As are most of our sins, I suppose. On a smaller scale, perhaps but maybe not all that much smaller.

Comments

Peter Carrell said…
So that's why Bishop Victoria wasn't in the office yesterday :) ... more seriously, what a fantastically well-written reflection. Might I on behalf of all your readers earnestly/seriously/pleadingly encourage/challenge/cajol/insist ... ok, then, just hope you become ACANZP's first "blogging bishop"?
Barbara Harris said…
Beautiful prose, clarity,style and wit. And compassion for all of us.
Thank you.
kiorana123 said…
My Lord Bishop elect, I remember that you several times mentioned a red motorcycle you hoped you might own one day. I have today celebrated Mass and then enjoyed a Harley ride round the water front in Auckland with a person who has recovered from breast cancer. Her new Harley was her wellness treat. If you were to choose a modest Bishop's chariot, might you not also be able to ride a Diocesan motorcycle?! A motorcycle puts you in touch with the elements and gives you Blog thinking time. You may also connect with a lot of really interesting people the church generally doesn't "touch." A humble hospital Chaplain and HBD (Has Been Dean.)
Kelvin Wright said…
What a good idea. But as far as motorcycles go, there is something that comes back to haunt me. When my children were younger one or two of them expressed an interest in motorcycles. I told them (quite truthfully) that I knew many people who had owned bikes and every bike owner I ever knew had come off at least once; or three times in my own case. Now, my expressions of interest in two wheeled transport are met with my own words quoted, most unjustly, back to me.
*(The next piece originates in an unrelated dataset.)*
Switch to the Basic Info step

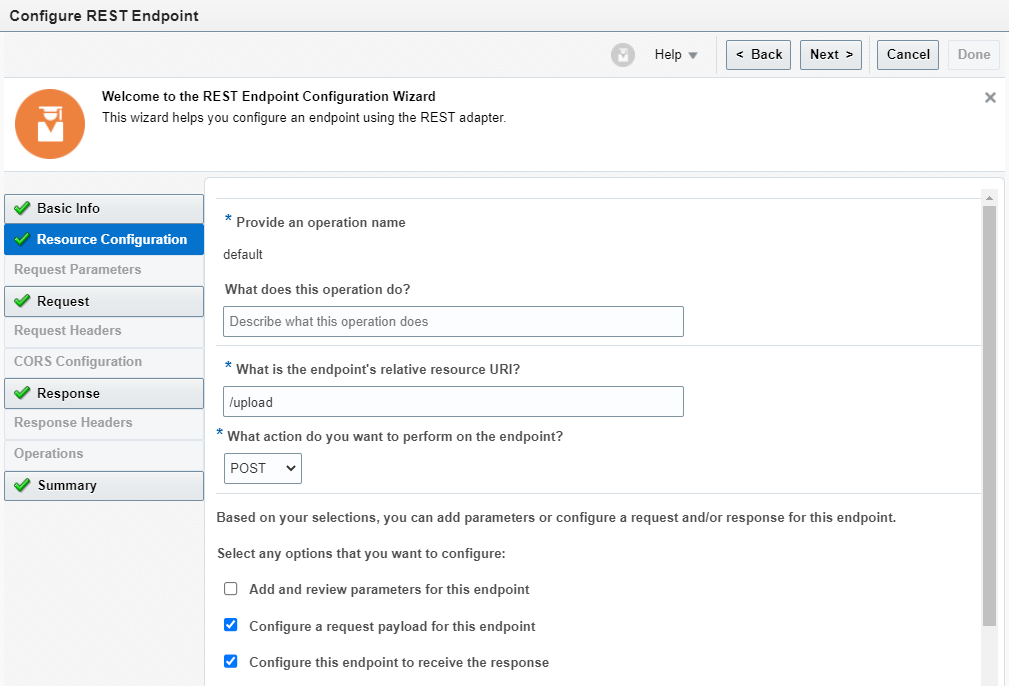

But of course it's all different now. I'm older. Even though the engines are twice the size and ten times the quality that they used to be, I'd be careful
Verna said…
Kelvin - I agree with your children repeating your own arguments back to you [I think]. I have owned 4 motorbikes from gutless 50cc ones that go 44 mph down a very steep hill with a stiff tail wind up to a Yamaha 400, and come off rather more than I care to!! I also had a fiance who was killed while riding a twin Norton and I haven't ridden one since then - that was 35 years ago - don't think I'd even be game to ride a geriatric scooter these days. At least you get somewhat more protection from the idiots on the road in a car or 4wd. Stay safe please!